Il capitolo 7 è su Roberto di Ketton: l'autore della prima traduzione in latino del Corano nel XII secolo. La sua versione è intitolata La legge dello pseudo-profeta Maometto ma in realtà si tratta di una traduzione molto accorta, più concentrata sul senso che letterale: è interessante che Ketton si sia basato su vari commentari arabi per comprendere e quindi tradurre i versetti di più difficile interpretazione. Insomma, nonostante l'atmosfera del tempo (l'epoca delle crociate), Roberto di Ketton fa una traduzione che cerca genuinamente di conoscere e capire il libro sacro dei musulmani invece di screditarlo dandone una versione superficiale e letterale.

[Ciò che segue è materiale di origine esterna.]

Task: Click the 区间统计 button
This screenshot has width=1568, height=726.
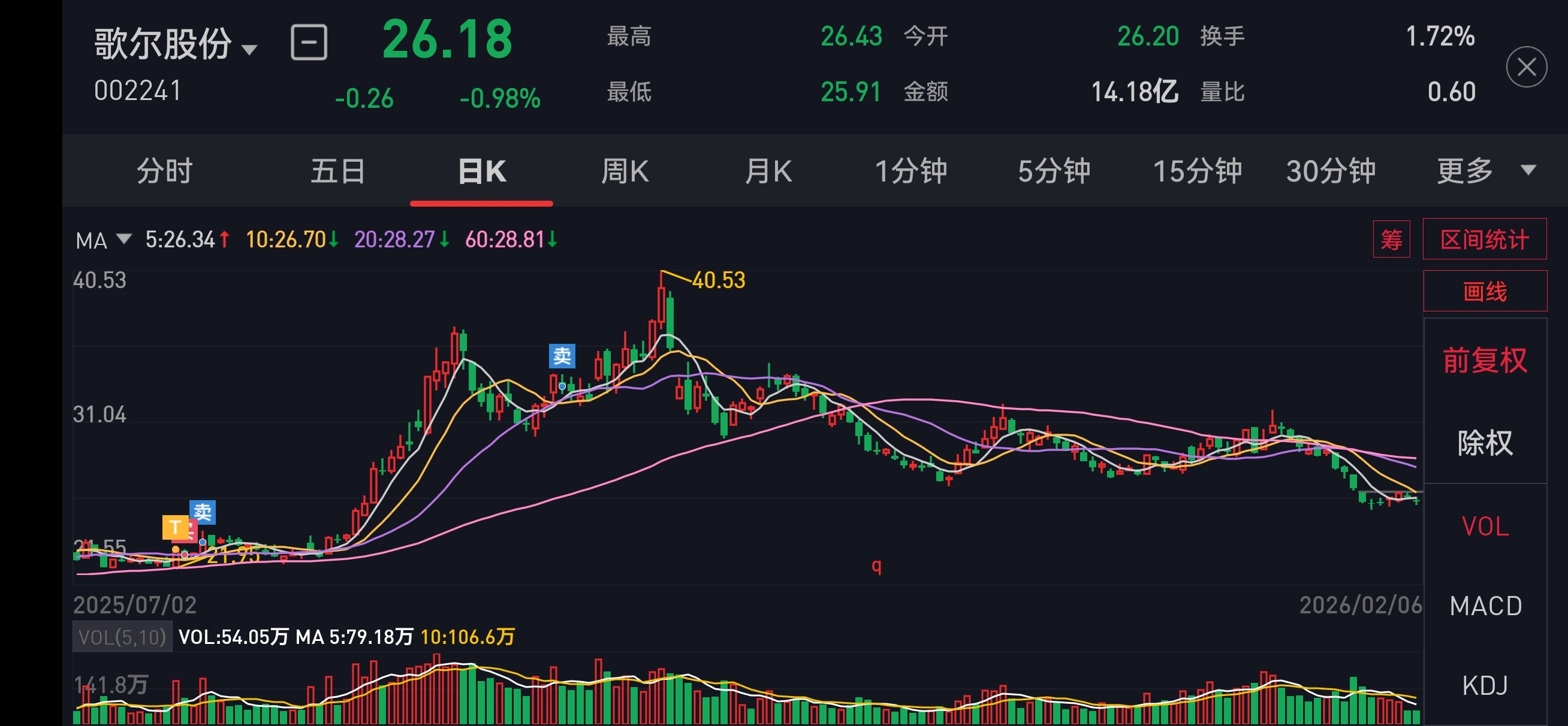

Nei capitoli successivi ci sono gli interpreti mistici del Corano (Arabî e Rûmi) fino ad arrivare a intellettuali musulmani di tempi più recenti.
Ad esempio nel capitolo 11° è descritta la figura di Ahmad Khan, un intellettuale indiano del XIX secolo: come i cristiani anche i musulmani si sono dovuti interrogare sul rapporto fra Dio e la scienza. Ahmad Khan risolve il problema spiegando che anche le leggi della scienza sono state create da Dio e che il Corano va interpretato da ogni generazione tenendo conto della situazione corrente: non c'è alcuna contraddizione fra scienza e Corano e per questo Ahmad Khan nega ogni sorta di miracolo: ad esempio, anche il Viaggio Notturno di Maometto non fu reale ma una sorta di visione indotta da Dio.
Nella parte finale c'è anche un capitolo su Osama Bin Laden: il suo terrorismo aveva infatti delle basi teoriche religiose. Inoltre non era rivolto solo contro gli USA ma anche contro la monarchia saudita, colpevole di aver tradito la propria fede. Secondo l'autore però Bin Laden basava le sue teorie su versetti estratti dal loro contesto e ne distorceva il loro significato. Comunque interessante.
L'ultimo capitolo, il 15°, parla invece di medicina e spiega come si possa guarire anche da gravi malattie come l'AIDS usando il Corano. In pratica il guaritore prescrive al paziente delle formule prese dal Corano (*3) che vanno copiate in tazze o stoviglie: in queste viene poi versata l'acqua che, una volta sciolto l'inchiostro, deve essere bevuta dal malato.
L'autore non taccia queste pratiche come semplice superstizione (anzi fornisce anche il collegamento a un sito per guarire dall'AIDS!) e questo mi ha confermato l'impressione iniziale che lo studioso abbia ceduto il posto al fedele, forse non fanatico ma di sicuro molto entusiasta.
Conclusione: l'unica utilità di questo libro è stata quella di confermarmi i più livelli di interpretazione del Corano; poi però, tutti gli argomenti che sfiora, seppure interessanti, non vengono abbastanza approfonditi da essere di una qualche utilità.
Nota (*1): Ho scoperto poi che alcune delle mie argomentazioni sarebbero state analoghe a quelle di Salman Rushdie e del suo Versetti satanici, ma non ne sono sicuro perché non ho letto tale libro...
Nota (*2): Mi chiedo quanto abbia influito sui canoni di bellezza poetica dei musulmani.
Nota (*3): dalle ultime due sure del Corano, dette “ta'wîdh”, dalle loro prime parole che significano “Mi rifugio”.